Here is my best attempt to articulate why I believe all dependencies, including compiler toolchains, belong in version control.

https://www.forrestthewoods.com/blog/dependencies-belong-in-version-control/

Dependencies Belong in Version Control

Why dependencies should be checked into version control.

@forrestthewoods yes! And, packaging up things like “visual studio” etc is not even that massive. IIRC at Unity I had that in like 200MB without even trying hard. This is for old version, but idea the same https://gist.github.com/aras-p/e5df1b7a3374b99ae31f053b14403d92
Packaging up Visual Studio & Windows 10 SDK for in-repository usage

Packaging up Visual Studio & Windows 10 SDK for in-repository usage - package_builds_vs2017.cmd

Gist
@forrestthewoods @aras hmm .. that works? I would've expected visual studio to set all kinds of archaic registry stuff that would make it not function if not "properly" installed
interesting
@logicalerror @forrestthewoods that’s what we did at Unity, so worked at least there :)

@aras @logicalerror it requires setting up your build tool to point at the committed toolchains. And C++ has a million different build systems.

At the end of the day some process calls cl.exe and link.exe. There is surprisingly little magic.

I’m increasingly a fan of nuking environment variables to prevent random PATH bullshit from leaking in. :)
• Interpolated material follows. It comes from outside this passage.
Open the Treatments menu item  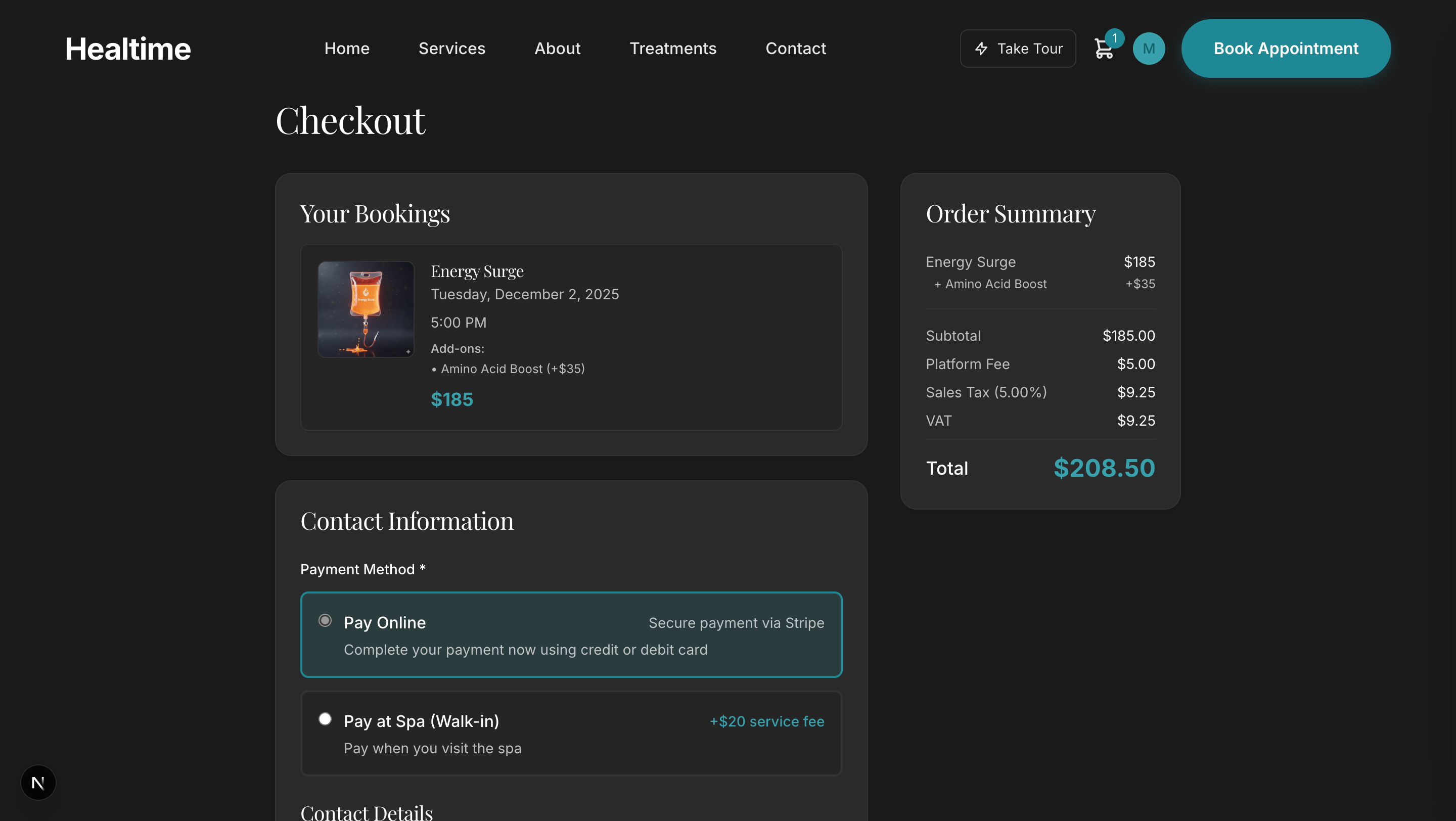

@forrestthewoods @aras you mean on the server side? I never noticed visual studio in the unity repo? (certainly didn't look for it though)
do you mean it would've compiled even I hadn't installed visual studio? 🤔
@logicalerror @forrestthewoods yes (since 2018 or so). That’s about the first thing “how to setup build environment” docs used to say. And even then, I had to explain to people over and over again that no, changing your local VS install version will not affect the build one iota.
@logicalerror @forrestthewoods …and yes VS toolchain and Win10 SDK were in the repo itself, under PlatformDependent somewhere
@forrestthewoods @aras huh how about that.. left unity 2 years ago and still learning new things about its build system 😂
@aras @forrestthewoods but pretty cool that's possible .. but I'm guessing due to licensing this can't be done in an open source project
was xcode part of the build system too?
@logicalerror @forrestthewoods yes. Not Xcode the IDE, but the compiler + platform SDK bits for Mac and iOS, yes. Same for Android etc.
@forrestthewoods @aras nice, android I expected since it's open source, didn't expect the commercial compilers though
I guess this partially explains unity never open sourcing its source 😂
@logicalerror @forrestthewoods that’s NOT why. All these were already properly stripped for source code customers, and there the build system does fallback to system-installed toolchains. Open source (if it ever happened) would have used exact same approach.
@aras @forrestthewoods I didn't know about the stripping, but I did say "partially", didn't claim this is THE reason. Obviously it would've been possible to work around this, but it would take effort & time. Didn't know that was already done
@aras @logicalerror @forrestthewoods a similar thing was done for Wolfenstein development. I always thought it was a great idea. Especially made updating the project and toolchains trivial to roll out to the entire team.